• [TASK REQUIREMENTS]: Return verbatim the line containing "Task: Click the light green dot legend marker" together with all lines that follow it in the records, and no other material.

SUPPLIED MATERIAL: Begin

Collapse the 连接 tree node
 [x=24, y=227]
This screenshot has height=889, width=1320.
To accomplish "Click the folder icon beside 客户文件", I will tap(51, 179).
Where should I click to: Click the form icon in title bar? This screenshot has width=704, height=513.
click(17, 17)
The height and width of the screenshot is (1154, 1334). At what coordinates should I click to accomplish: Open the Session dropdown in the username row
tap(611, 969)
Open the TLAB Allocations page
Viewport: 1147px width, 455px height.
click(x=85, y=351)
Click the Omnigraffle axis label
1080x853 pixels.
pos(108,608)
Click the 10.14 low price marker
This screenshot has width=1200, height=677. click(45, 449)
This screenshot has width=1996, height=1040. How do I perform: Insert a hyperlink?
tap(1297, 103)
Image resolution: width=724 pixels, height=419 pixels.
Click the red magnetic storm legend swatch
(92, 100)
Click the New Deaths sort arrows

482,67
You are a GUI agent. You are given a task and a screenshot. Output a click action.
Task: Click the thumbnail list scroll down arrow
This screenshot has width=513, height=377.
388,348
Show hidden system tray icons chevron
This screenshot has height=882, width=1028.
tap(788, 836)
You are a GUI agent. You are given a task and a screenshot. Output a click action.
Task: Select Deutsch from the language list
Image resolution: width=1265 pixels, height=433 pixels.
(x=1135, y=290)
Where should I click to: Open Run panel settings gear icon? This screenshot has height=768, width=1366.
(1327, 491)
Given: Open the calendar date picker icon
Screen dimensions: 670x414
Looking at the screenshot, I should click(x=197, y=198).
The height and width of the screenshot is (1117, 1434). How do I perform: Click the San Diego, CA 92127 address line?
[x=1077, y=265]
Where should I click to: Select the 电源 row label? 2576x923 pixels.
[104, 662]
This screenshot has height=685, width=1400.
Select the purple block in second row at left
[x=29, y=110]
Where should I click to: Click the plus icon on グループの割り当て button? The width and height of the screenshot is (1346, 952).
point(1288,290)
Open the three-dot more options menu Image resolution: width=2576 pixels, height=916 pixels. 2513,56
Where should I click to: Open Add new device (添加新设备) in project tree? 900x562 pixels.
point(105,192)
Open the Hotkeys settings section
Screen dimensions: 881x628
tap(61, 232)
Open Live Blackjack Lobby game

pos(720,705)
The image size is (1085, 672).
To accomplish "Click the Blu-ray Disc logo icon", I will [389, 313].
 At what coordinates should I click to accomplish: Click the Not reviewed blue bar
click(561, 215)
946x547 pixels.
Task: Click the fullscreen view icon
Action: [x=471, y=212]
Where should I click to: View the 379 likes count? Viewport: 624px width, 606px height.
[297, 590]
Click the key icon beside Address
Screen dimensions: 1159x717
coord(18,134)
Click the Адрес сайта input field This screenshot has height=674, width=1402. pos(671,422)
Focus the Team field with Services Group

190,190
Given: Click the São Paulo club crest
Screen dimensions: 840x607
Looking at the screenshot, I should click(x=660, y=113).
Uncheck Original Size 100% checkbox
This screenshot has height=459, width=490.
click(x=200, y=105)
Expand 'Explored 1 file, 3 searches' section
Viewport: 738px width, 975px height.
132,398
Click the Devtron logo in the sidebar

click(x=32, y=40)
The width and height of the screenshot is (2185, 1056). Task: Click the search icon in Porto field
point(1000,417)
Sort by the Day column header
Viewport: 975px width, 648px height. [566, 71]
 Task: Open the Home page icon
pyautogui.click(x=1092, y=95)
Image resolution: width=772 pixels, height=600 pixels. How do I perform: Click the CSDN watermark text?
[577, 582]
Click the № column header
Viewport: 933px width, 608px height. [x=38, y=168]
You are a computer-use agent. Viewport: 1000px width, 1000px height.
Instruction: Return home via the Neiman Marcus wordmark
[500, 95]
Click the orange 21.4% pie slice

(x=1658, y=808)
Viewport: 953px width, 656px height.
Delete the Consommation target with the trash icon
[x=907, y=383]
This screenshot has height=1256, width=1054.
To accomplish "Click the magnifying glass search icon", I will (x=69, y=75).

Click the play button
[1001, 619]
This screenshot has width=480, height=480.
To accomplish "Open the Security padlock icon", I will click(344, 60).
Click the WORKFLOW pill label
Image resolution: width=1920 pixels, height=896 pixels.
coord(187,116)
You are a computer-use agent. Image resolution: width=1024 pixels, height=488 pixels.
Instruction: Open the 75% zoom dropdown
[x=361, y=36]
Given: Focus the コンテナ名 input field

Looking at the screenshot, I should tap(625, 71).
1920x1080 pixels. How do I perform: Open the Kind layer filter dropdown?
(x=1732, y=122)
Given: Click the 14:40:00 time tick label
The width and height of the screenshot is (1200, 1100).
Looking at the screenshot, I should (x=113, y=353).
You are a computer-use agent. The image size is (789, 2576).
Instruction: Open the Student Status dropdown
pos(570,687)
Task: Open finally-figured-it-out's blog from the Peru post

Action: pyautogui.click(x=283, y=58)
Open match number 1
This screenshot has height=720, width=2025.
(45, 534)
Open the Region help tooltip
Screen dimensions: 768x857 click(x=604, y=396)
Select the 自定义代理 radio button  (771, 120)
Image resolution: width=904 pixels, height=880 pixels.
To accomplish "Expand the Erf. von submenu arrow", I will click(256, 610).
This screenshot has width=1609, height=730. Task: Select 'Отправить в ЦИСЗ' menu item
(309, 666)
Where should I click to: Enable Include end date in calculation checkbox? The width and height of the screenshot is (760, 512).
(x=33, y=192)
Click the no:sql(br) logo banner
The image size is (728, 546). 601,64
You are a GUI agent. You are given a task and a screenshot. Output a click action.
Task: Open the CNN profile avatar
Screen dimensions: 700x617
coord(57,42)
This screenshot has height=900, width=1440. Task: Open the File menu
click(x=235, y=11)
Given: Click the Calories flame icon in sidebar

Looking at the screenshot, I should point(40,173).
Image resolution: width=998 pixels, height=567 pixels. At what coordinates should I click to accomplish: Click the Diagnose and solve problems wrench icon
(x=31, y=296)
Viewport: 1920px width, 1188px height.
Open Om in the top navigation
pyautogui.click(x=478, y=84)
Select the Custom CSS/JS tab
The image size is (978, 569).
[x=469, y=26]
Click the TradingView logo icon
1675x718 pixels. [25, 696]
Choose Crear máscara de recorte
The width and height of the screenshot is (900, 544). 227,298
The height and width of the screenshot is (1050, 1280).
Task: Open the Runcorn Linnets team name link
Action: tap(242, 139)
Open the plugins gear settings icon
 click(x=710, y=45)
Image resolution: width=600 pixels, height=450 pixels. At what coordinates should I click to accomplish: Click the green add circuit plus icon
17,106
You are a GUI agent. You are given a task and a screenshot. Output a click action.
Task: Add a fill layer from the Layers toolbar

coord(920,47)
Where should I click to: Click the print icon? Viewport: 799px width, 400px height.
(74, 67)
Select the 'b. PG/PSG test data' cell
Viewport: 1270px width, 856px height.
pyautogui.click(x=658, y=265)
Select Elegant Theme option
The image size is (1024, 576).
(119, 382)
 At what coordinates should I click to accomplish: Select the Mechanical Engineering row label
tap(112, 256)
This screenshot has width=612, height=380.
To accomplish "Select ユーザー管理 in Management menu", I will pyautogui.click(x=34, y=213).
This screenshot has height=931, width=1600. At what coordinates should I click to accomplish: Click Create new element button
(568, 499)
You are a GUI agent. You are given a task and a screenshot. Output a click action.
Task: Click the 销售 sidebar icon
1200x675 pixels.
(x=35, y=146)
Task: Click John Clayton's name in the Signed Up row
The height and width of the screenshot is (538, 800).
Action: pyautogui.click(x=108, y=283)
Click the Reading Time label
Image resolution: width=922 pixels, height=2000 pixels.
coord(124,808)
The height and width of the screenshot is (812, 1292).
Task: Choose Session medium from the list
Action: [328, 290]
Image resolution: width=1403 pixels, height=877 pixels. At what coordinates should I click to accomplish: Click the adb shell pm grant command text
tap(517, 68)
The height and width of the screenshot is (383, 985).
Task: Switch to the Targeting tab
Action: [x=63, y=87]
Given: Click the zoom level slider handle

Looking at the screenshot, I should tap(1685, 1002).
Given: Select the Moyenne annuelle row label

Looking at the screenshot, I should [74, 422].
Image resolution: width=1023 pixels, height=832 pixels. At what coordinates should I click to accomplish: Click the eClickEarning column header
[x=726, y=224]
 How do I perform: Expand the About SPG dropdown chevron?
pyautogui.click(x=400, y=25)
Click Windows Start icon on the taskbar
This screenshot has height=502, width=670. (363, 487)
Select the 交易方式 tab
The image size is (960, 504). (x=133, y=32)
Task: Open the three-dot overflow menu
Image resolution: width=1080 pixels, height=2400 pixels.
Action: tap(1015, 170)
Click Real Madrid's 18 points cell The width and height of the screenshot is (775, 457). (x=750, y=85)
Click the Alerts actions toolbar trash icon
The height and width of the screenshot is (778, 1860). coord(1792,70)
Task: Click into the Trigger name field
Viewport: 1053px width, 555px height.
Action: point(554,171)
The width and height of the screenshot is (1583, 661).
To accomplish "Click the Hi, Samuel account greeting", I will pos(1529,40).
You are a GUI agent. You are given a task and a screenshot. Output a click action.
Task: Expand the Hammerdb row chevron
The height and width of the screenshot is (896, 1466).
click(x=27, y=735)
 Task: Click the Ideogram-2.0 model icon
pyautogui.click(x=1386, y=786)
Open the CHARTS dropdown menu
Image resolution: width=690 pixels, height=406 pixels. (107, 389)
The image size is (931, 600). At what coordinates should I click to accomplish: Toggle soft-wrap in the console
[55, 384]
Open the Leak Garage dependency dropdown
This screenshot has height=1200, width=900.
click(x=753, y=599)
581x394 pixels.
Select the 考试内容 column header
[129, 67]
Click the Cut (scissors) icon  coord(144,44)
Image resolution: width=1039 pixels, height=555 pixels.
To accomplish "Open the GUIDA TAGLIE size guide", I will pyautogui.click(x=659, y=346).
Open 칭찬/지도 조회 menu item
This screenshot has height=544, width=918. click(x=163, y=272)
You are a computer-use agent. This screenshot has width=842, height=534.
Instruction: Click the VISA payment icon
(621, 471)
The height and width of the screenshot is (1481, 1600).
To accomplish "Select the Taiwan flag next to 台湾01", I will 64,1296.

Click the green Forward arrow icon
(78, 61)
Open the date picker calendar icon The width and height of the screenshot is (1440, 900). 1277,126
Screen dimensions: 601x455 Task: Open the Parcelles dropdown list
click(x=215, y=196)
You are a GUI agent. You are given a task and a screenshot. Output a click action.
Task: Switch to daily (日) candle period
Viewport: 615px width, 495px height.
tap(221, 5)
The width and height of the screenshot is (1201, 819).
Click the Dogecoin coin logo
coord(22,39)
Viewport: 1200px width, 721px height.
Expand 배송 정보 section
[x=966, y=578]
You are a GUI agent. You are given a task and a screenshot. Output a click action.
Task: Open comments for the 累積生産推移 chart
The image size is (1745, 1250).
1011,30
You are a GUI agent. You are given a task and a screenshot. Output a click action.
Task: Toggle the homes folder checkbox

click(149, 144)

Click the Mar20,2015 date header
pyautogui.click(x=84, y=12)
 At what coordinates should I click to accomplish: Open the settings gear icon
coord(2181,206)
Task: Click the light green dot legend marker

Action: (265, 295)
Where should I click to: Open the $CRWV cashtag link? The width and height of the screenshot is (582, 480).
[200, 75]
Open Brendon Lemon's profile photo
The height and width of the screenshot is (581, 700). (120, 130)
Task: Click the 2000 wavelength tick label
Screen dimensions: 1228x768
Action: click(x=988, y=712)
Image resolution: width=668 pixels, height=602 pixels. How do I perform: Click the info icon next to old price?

SUPPLIED MATERIAL: End

• [EXPECTED ANSWER]:
Task: Click the light green dot legend marker

Action: (265, 295)
Where should I click to: Open the $CRWV cashtag link? The width and height of the screenshot is (582, 480).
[200, 75]
Open Brendon Lemon's profile photo
The height and width of the screenshot is (581, 700). (120, 130)
Task: Click the 2000 wavelength tick label
Screen dimensions: 1228x768
Action: click(x=988, y=712)
Image resolution: width=668 pixels, height=602 pixels. How do I perform: Click the info icon next to old price?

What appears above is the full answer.